H2M process: Liakopoulos benchmark

Problem description

![](figures/liakopoulos.png =x400)

The Liakopoulos experiment was dealing with a sand column which was filled with water first and then drained under gravity. A sketch of the related model set-up including initial and boundary conditions is shown in the above figure. A detailed description of the underlying OGS model is given in Grunwald et al. (2022). Two hydraulic models have been compared; two-phase flow with a mobile and a Richards flow with an immobile gas phase coupled to mechanical processes. Due to the absence of analytical solutions various numerical solutions have been compared in the past (see Grunwald et al., 2022).

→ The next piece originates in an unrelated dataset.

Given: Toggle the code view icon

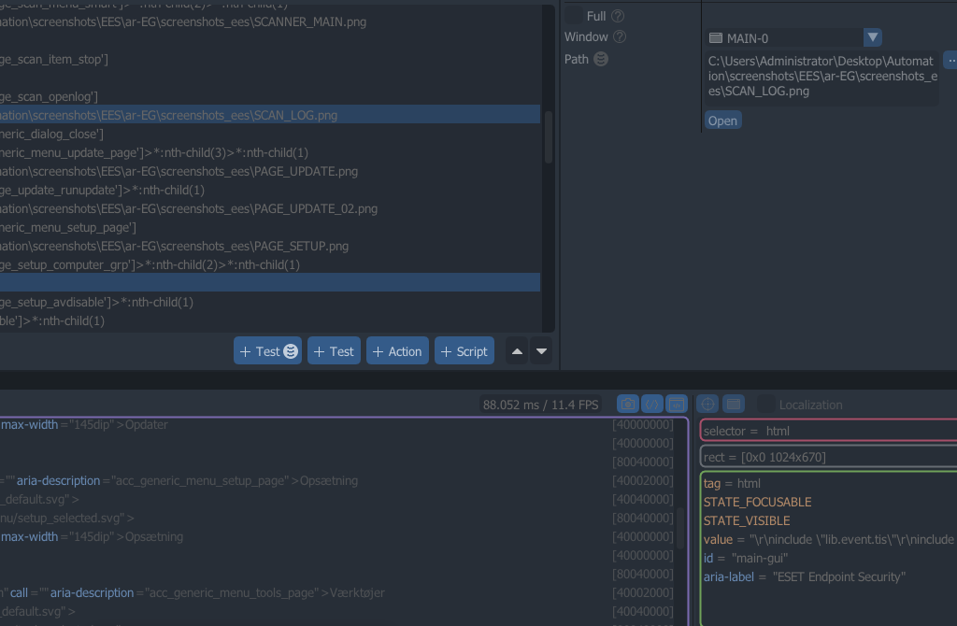Looking at the screenshot, I should [x=652, y=405].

The model parameters are given in the below table.

Parameter	Value	Unit
Permeability	$k^0_\textrm{S}$ = 4.5 $\times$ 10$^{-13}$	m$^2$
Porosity	$\phi$ = 0.2975	-
Young’s modulus	$E$ = 1.3	MPa
Poisson ratio	$\nu$ = 0.4	-
Dynamic viscosity of gas phase	$\mu_\textrm{GR}$ = 1.8 $\times$ 10$^{-5}$	Pa s
Dynamic viscosity of liquid phase	$\mu_\textrm{LR}$ = 1.0 $\times$ 10$^{-3}$	Pa s
Density of liquid phase	$\rho_\textrm{LR}$ = 1.0$\times$ 10$^3$	kg m$^{-3}$
Density of solid phase	$\rho_\textrm{SR}$ = 2.0$\times$ 10$^3$	kg m$^{-3}$

Numerical solution

prj_file = "liakopoulos_TH2M.prj"… (click to toggle)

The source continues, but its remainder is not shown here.